Wouldn’t it be wonderful if all of the data you needed was in one place? An enterprise data warehouse that is immaculately curated: perfectly complete and wonderfully accessible. It’s the data analyst equivalent to a sunset on the beach while sipping on a mojito.
This has been the dream since the 1970s, pioneered by Teradata and IBM in the 1980s, and later popularized by Bill Inmon and Ralph Kimball in the 1990s. Heck, the first interview question I was ever asked was, “Explain the difference between the Inmon and Kimball models.”
So, fifty years later, we all have perfectly curated enterprise data warehouses and reporting is going perfectly. End of blog. Everything’s great. Nothing to do.
Well, no. Very few companies (if any) can claim to have an all-encompassing data warehouse. It’s still a worthy aspiration, and I feel strongly that we should be working toward it. However, it isn’t an achievable goal in almost every situation. There is always more data to ingest or share, often in disparate environments. Because an all-encompassing data warehouse is an aspiration, we need to figure out practical solutions for making data more accessible.

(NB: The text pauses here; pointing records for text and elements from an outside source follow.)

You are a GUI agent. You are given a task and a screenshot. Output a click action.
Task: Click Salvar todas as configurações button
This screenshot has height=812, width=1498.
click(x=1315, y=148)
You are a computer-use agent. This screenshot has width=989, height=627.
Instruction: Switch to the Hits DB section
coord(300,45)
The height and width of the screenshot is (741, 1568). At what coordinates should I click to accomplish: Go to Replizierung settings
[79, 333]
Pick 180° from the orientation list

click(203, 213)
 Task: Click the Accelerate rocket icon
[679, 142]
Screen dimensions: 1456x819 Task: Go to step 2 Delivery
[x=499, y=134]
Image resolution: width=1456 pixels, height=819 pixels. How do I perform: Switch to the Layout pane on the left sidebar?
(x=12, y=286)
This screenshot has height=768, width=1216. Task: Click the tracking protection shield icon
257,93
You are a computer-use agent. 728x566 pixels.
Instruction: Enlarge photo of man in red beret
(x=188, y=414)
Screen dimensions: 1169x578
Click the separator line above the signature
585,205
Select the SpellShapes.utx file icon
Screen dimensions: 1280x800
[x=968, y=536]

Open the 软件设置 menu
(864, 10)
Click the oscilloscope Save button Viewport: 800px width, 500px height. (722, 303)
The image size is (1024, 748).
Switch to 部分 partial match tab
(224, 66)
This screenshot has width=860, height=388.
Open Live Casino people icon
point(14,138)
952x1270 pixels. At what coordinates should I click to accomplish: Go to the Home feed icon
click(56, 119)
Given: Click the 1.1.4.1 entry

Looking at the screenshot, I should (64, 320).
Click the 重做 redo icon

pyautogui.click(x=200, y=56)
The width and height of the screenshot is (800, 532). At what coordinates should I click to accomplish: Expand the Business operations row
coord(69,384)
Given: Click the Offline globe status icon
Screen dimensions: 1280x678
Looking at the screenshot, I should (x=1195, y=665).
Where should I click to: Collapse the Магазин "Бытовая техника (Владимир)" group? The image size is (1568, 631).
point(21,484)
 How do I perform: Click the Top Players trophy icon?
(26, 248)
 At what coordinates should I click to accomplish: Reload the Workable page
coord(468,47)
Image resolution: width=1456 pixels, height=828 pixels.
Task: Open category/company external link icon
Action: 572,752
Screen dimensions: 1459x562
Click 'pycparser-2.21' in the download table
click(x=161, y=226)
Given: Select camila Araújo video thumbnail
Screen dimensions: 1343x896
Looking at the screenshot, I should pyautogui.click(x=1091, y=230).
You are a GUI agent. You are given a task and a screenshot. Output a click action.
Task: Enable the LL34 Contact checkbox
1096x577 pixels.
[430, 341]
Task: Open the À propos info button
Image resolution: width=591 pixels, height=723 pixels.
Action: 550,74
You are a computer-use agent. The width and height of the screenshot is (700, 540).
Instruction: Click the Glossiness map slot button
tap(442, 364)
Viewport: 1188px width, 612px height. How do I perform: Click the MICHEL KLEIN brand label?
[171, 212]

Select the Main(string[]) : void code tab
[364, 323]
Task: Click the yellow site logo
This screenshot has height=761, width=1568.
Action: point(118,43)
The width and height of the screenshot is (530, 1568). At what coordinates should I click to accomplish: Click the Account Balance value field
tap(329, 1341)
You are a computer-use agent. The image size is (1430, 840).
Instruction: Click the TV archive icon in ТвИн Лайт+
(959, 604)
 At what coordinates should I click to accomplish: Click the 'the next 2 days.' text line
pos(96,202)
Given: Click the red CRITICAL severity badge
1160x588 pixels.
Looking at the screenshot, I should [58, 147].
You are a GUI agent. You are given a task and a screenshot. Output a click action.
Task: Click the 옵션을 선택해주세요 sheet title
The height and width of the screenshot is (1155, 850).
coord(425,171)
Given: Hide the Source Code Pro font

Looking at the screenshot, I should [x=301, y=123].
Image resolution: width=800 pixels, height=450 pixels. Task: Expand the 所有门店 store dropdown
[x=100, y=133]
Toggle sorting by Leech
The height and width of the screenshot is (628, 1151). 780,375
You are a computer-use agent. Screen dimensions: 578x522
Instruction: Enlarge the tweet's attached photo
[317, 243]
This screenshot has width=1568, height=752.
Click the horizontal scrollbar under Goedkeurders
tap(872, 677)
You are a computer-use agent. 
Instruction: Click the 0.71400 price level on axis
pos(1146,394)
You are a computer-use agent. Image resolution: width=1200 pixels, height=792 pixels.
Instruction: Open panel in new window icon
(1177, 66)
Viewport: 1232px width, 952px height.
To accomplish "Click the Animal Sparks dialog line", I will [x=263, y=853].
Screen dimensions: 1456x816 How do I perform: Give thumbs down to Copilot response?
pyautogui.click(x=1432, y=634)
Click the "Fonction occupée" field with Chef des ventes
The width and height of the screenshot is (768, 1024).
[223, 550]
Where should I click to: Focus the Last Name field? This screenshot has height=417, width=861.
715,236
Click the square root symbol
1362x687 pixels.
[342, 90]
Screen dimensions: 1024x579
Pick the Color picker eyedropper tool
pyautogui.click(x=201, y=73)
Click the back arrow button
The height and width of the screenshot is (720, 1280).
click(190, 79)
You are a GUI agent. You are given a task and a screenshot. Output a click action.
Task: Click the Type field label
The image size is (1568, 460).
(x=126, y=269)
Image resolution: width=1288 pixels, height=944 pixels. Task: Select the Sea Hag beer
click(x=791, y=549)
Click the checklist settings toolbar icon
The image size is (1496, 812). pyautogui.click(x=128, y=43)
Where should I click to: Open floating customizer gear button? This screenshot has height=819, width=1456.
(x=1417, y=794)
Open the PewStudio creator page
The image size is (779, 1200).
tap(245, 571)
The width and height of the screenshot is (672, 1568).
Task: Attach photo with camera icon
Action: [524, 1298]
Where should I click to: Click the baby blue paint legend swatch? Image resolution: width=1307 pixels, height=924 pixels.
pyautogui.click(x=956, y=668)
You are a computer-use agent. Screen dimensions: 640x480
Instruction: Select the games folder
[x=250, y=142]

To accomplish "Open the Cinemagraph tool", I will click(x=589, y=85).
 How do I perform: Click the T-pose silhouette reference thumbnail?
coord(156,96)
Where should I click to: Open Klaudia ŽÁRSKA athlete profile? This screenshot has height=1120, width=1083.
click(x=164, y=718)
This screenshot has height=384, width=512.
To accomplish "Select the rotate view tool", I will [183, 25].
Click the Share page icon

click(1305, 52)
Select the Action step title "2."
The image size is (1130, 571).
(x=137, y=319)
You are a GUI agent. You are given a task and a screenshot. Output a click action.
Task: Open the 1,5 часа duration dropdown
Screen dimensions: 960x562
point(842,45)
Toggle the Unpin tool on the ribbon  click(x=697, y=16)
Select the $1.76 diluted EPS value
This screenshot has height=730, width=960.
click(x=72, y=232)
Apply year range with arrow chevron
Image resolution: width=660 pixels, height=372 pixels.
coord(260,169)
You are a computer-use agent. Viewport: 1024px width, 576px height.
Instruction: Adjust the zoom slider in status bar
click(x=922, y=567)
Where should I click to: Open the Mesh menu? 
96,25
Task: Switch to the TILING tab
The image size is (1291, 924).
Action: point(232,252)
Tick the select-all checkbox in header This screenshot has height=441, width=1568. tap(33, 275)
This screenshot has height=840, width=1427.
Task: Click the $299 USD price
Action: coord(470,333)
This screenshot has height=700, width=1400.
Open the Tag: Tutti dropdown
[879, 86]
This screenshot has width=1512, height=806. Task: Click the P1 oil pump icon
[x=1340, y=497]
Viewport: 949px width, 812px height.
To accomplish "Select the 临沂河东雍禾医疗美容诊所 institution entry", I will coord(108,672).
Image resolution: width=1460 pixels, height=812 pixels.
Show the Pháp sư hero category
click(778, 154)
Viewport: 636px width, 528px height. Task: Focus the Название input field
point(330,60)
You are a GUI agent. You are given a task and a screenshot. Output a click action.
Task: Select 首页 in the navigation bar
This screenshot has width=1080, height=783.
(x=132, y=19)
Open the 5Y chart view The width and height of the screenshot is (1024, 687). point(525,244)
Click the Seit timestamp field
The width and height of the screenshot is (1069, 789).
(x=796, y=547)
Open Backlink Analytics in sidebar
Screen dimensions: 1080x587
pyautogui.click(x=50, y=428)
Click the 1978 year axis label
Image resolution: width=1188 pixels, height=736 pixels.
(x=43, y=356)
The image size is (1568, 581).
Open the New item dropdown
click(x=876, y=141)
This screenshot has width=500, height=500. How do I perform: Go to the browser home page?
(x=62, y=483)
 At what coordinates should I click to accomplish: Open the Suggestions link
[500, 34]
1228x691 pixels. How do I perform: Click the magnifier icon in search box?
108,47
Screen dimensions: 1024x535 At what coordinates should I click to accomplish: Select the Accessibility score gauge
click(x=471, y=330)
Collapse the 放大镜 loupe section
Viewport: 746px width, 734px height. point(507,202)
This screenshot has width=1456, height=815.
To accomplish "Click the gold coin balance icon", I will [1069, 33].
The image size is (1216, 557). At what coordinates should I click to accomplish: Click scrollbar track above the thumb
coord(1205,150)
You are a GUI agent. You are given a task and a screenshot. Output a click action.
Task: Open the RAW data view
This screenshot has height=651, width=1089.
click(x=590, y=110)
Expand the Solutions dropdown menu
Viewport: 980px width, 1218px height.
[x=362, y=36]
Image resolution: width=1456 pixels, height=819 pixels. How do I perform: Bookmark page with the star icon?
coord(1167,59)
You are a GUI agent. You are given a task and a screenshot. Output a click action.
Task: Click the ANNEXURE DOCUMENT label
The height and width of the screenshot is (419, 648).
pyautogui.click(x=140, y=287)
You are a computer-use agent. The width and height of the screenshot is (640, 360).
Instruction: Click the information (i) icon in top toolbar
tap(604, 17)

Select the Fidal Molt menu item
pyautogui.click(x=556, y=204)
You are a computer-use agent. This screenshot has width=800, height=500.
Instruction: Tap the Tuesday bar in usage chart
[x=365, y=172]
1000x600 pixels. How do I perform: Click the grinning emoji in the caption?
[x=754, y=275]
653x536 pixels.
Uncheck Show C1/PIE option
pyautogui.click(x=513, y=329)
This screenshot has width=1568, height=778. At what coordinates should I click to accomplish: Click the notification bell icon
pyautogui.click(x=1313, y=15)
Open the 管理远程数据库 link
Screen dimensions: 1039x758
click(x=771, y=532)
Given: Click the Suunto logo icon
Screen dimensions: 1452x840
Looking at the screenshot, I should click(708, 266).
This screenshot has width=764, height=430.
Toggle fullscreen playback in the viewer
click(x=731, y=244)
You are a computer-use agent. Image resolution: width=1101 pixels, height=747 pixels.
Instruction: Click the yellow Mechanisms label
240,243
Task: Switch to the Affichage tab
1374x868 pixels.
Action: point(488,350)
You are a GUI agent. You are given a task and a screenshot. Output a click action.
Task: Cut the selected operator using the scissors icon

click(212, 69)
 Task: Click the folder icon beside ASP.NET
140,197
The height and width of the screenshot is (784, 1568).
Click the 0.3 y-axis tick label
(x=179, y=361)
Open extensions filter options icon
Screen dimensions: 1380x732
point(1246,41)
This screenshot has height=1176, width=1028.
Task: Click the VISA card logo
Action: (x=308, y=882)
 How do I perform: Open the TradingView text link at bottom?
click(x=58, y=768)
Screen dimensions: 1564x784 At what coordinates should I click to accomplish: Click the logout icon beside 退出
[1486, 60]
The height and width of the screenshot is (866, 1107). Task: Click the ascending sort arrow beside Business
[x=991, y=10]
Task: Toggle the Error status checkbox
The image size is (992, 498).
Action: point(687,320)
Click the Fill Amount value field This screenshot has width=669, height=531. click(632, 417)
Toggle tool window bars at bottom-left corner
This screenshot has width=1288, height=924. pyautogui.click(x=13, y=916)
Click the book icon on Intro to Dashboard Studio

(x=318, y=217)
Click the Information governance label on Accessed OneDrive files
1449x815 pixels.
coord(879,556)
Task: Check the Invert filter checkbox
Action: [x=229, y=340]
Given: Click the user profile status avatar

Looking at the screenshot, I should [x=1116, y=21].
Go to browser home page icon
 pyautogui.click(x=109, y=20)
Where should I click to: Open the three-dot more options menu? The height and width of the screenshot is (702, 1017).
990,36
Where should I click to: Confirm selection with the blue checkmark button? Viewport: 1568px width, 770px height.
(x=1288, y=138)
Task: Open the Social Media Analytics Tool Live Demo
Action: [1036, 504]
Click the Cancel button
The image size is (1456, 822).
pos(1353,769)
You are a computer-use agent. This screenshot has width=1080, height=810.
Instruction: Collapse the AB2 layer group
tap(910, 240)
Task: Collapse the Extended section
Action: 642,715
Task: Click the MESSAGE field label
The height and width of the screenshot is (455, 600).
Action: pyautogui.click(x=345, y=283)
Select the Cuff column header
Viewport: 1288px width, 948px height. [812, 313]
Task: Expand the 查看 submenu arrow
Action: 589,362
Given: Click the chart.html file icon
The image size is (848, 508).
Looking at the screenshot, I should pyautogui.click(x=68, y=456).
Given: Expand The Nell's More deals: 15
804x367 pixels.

Don’t fear though! The Snowflake Data Cloud has a solution!
Snowflake is a great example of a best-in-class data warehouses in itself. They evolved what it meant to be a data warehouse, and designed it with the advantages of cloud computing in mind. If you can centralize all data for reporting into a single Snowflake account, more power to you. However, Snowflake recognizes that this isn’t always an achievable endeavor.
Enter Snowflake Secure Data Sharing. This core feature of Snowflake allows for data collaboration across environments, whether those be internal disparate data products or separate businesses. Best of all, it’s so easy to use.
In this blog, we’ll explore how to develop a use case for leveraging the Snowflake Secure Data Sharing feature so that your business can better utilize data sharing to drive real business value, as well as the strategy to set it up. But first, let’s talk about Snowflake Secure Data Sharing itself.
Simply put, Snowflake Secure Data Sharing is a mechanism to share tables or views from a provider to a consumer. The data provider creates the share and it is imported by the data consumer.
Now, you aren’t sharing the data in the literal sense. No data is copied. The consumers are read-only users for the shared data sets. Since none of the data moves, it is remarkably easy to set up a data share.
Setting this up may be simple, but in practice, this is powerful. Data sharing via Snowflake can enable the dissemination of data throughout a complex organization or group of organizations.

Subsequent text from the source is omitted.